Mahbub sedang menjajakan barang dagangannya, ketika sang perdana menteri sampai di sana.
"Manik-manik, dari Bukhara, dari Damaskus," kata Mahbub berteriak.
Sang Perdana Menteri datang mendekatinya. "Hai, Penjual Manik-Manik," sapa Sang Perdana Menteri. "Datanglah ke istana. "Sultan ingin memesan sesuatu kepadamu."
"Aku? Sultan ingin memesan sesuatu padaku? Mana mungkin?" tanya Mahbub.
"Sudahlah, tinggalkan daganganmu dan segera ikut kami," bentak Pengawal Istana.
Mahbub menyerahkan barang dagangannya pada istrinya. Sesampainya di istana Mahbub disuruh untuk membuat gorden untuk Singgasana dan segera mengukurnya. "Aku hanya penjual manik-manik biasa, tidak dapat memintal atau menganyam. Bagaimana aku bisa melakukannya?"
"Kau harus bisa menyelesaikannya dalam waktu tujuh hari. Jika pada waktunya, tidak dapat kau selesaikan, sangsinya kau akan dipenggal," kata Perdana Menteri itu.
Ketika Mahbub kembali, Kubra bertanya, "Apa yang diinginkan Sultan darimu?"
"Sri Baginda menyuruhku untuk membuat gorden yang sangat panjang dan lebar." Kata Mahbub dengan nada sedih. "Padahal aku tidak bisa. Apalagi dalam waktu tujuh hari. Karena itu, aku harus pergi, Pergi melarikan diri. Kalau tidak, aku bisa dipenggal.
"Jangan takut, suamiku, jangan takut. Aku akan mengatakan sesuatu padamu." kata Kubra menghibur suaminya.
Kubra pun mulai menjelaskan bahwa ia sebenarnya adalah saudara perempuan dari jin perempuan yang ada di sebuah sumur tua. "Pergilah ke sumur di samping pintu gerbang yang rusak itu, kemudian berteriaklah ke dalamnya, Hai saudara perempuan Kubra, Aku disuruh oleh saudaramu untuk meminta mesin pemintal ajaib dan alat penganyam yang bagus, karena dia sangat membutuhkan."

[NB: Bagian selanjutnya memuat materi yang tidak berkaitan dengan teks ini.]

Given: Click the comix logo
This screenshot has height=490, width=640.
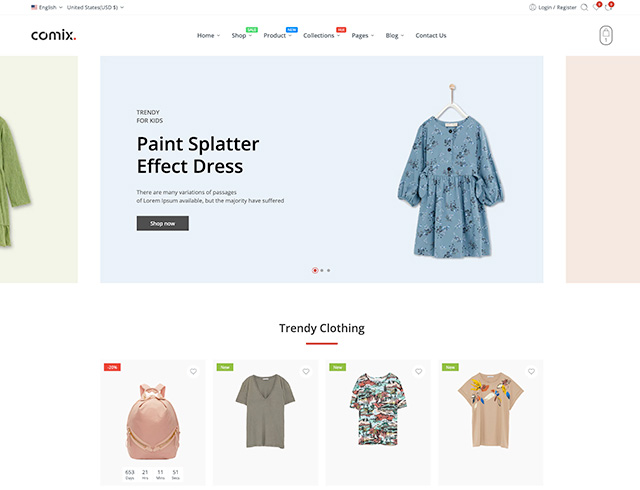Looking at the screenshot, I should pyautogui.click(x=53, y=35).
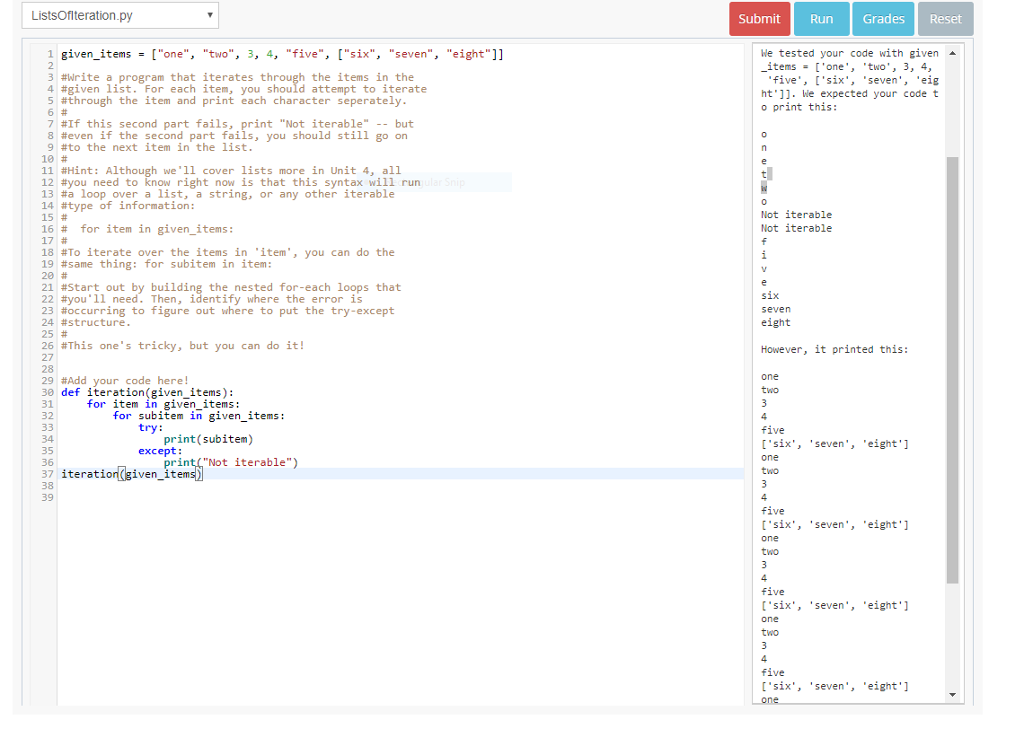Place cursor in the given_items list on line 1

[282, 54]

Setelah mendengar cerita istrinya, Mahbub pun pergi dengan segera menuju ke sumur rusak itu dan berteriak ke dalamnya seperti yang dikatakan oleh istrinya. Tidak lama kemudian, keluarlah dua buah alat yang disebutkan tadi di atas sumur itu, lalu ia bawa kedua alat itu kepada istrinya.
Oleh Kubra, kedua alat itu kemudian diletakkan di dalam sebuah kamar. Rupanya, dialah yang akan mengerjakan pesanan itu. Ia melakukan pekerjaan sepanjang malam. Setelah pagi, ketika ayam mulai berkokok, barulah ia tidur melepaskan lelahnya. Begitulah seterusnya ia lakukan selama enam hari.
Pada hari ke tujuh, Kubra keluar dari kamar itu dengan sebuah gorden yang sangat panjang dan lebar. Warnanya biru gelap, berkilauan seperti langit dengan ribuan bintang. Indah sekali. Mahbub sangat kagum dan senang melihat gorden itu.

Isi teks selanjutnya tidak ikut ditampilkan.